Jews read sections of the Torah each week, and these sections, known as parshiyot, inspire endless examination year after year. Each week we will bring you regular essays examining these portions from a queer perspective, drawn from the book Torah Queeries: Weekly Commentaries on the Hebrew Bible and the Torah Queeries online collection. This week, Maggid Jhos Singer looks at Joseph’s reunification with his brothers as an example of the profound messiness of the Jewish concept of holiness.
While waiting on the schoolyard the other day for my kids to get out of their classrooms, I was chatting with a little clutch of fellow parents, none of them Jewish, when the issue of my working as a Jewish Spiritualist entered the conversation. One of the parents said something like, “It must be nice being so, well, you know, holy, you know, so spiritual and everything, you must feel really, uh, so peaceful.”

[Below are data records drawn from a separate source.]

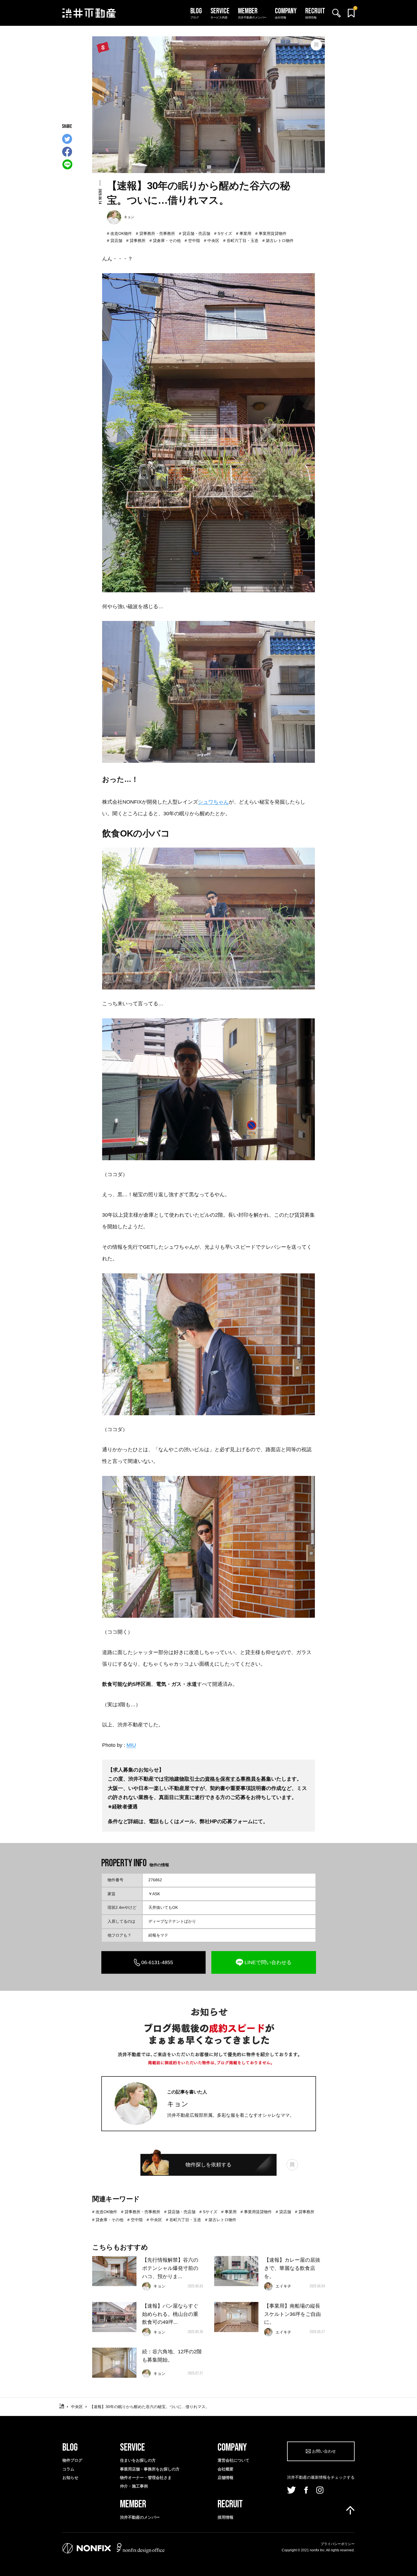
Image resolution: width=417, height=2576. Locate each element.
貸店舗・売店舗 (196, 233)
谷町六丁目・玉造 (242, 240)
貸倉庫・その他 (167, 240)
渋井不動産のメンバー (140, 2517)
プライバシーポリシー (338, 2544)
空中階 (194, 240)
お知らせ (70, 2477)
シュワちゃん (213, 802)
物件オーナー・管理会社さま (146, 2477)
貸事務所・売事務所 (157, 233)
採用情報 (225, 2517)
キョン (177, 2104)
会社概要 (225, 2469)
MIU (131, 1745)
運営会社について (233, 2460)
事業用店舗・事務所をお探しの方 (150, 2469)
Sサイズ (225, 233)
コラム (68, 2469)
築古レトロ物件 (280, 240)
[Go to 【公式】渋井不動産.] (62, 2406)
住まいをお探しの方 (138, 2460)
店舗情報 (225, 2477)
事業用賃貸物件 (273, 233)
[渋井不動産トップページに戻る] (89, 13)
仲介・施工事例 (134, 2486)
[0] (351, 13)
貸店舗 (116, 240)
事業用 (245, 233)
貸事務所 (138, 240)
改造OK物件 (121, 233)
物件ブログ (72, 2460)
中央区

I could feel my face take on a look of confusion and was aware that my head had slowly tilted, dog-like, to one side. I wanted to say, “Are you on crack?!” But, being so spiritually evolved, I managed to just grunt a little and then, mercifully, the bell rang and all chaos erupted in the form of children streaming away from their day of state-imposed confinement, effectively ending the conversation.
I’m so sorry to have to report that the dominant culture seems to equate holiness and spirituality with superiority, enlightenment, a sense of tranquility; it is also asserts that being close to God is the domain of a select and serene few. Most folks I talk to seem to think that they can’t be very holy or close to God because they are so screwed up, so imperfect, so, well, human. Being profoundly Jewish myself, as I listen to these ideas I usually feel a major sermon coming on, because I would contend that, at its root, my spirit path teaches exactly the opposite. This week’s Torah portion, Miketz (Genesis 41-44:17) is rife with examples of how our path twists and turns between moments of depression and elation, failure and triumph, betrayal and reconciliation, and that every step of the way is messy, but never the less leads us to high-drama holiness.